AxiomSL is ready to support the reporting requirements of the European Central Bank’s (ECB) Analytical Credit Dataset (AnaCredit) regulation, which is expected to affect a large number of financial institutions in the European Union and is due to be implemented in stages from the end of 2017.
AnaCredit aims to create a central register of granular data about credit granted by financial institutions in the eurozone and by institutions in other European Union countries that adopt the regulation, initially expected to be Denmark and Sweden. A more transparent view of credit granted is expected to give the ECB a clearer view of credit risk.
While AnaCredit is still being finalised, it is expected to call for reports covering more than 100 data attributes, many of which have not previously been needed for extenal reporting. The threshold for reportable credit exposure is also expected to be low, the ECB is considering €25,000 at the borrower level, meaning a large number of financial institutions will fall within the scope of the regulation.
AxiomSL plans to fulfil the AnaCredit reporting requirements using its automated regulatory reporting platform that aggregates, enriches and validates data before it is used to populate reports that are submitted to regulators. The platform can also support reconciliations between AnaCredit and other regulatory reports to ensure the consistency of submissions to different authorities.
David Attenborough, business development manager EMEA at AxiomSL, says: “We are ready to meet the requirements of AnaCredit as soon as reporting templates are available from the ECB, which could be mid next year. Meantime, we have built templates to demonstrate how we can complete AnaCredit reports for our customers.”
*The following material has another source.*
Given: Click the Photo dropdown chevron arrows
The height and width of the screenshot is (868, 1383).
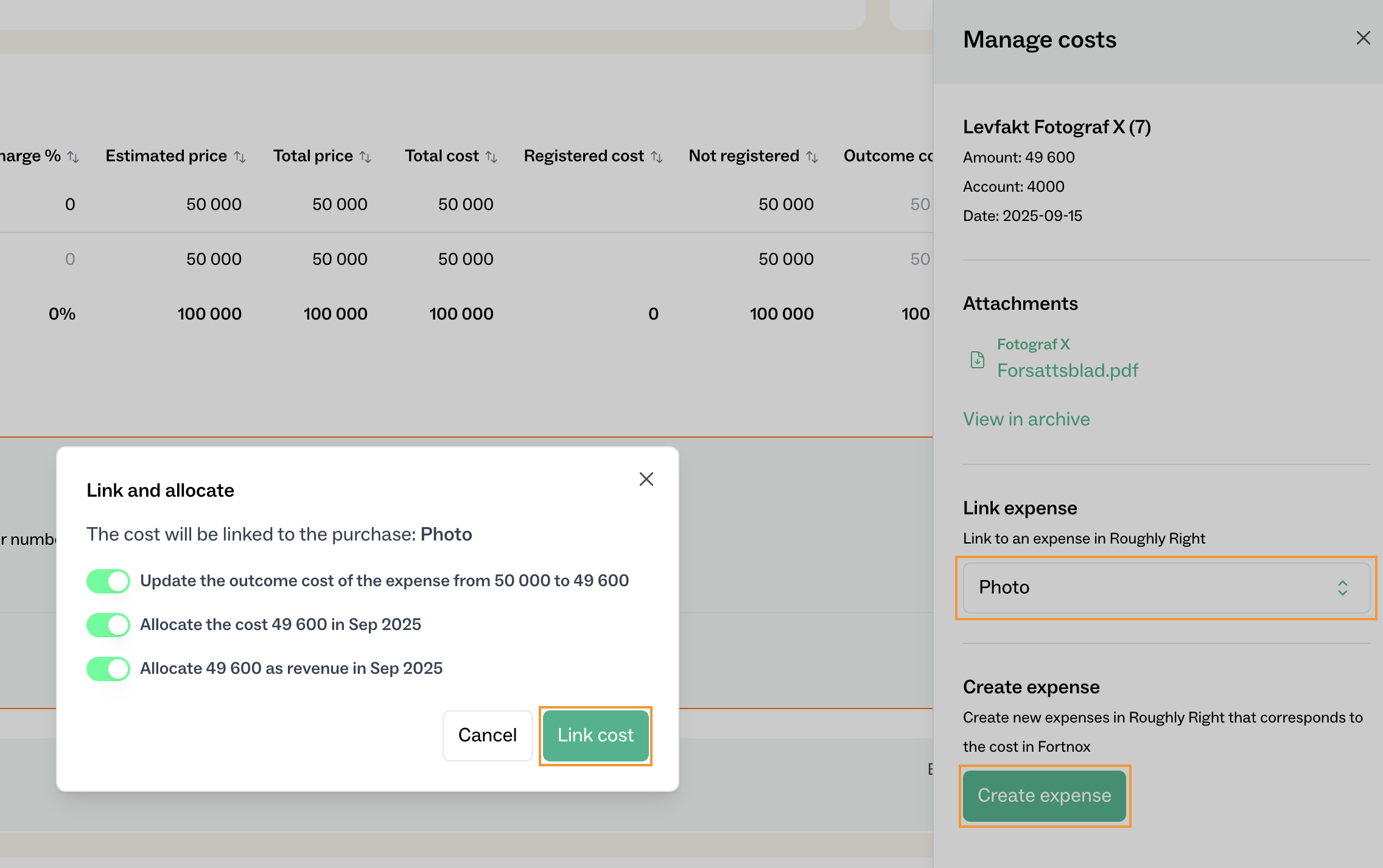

Many AxiomSL customers will already have some of the data needed for AnaCredit on the company’s platform, perhaps data used for Common Reporting requirements, but they will need to load additional data including Legal Entity Identifiers. Attenborough says the granular nature of data required by AnaCredit is similar to that used for the ECB’s Asset Quality Review and the Prudential Regulation Authority’s Firms Data Submission Framework. He comments: “Regulators increasingly require more granular data feeds as they want to see data that is being used in banks rather than receive top-level reports.”
The ECB’s implementation plans for AnaCredit come into effect at the end of 2017, when firms will need to report on credit granted to legal entities. In 2019, information will be collected on a consolidated basis across significant institutions under ECB banking supervision, and in the middle of 2020, institutions will need to report anonymised information on mortgage loans to households and credit granted to sole proprietors. Reporting frequency has not yet been established, but is likely to follow the quarterly reporting pattern used by Spain’s existing CIRBE credit register.
Beyond AnaCredit, AxiomSL is preparing to support regulatory reporting for the OECD’s Common Reporting Standard in 2017 and for MifID II.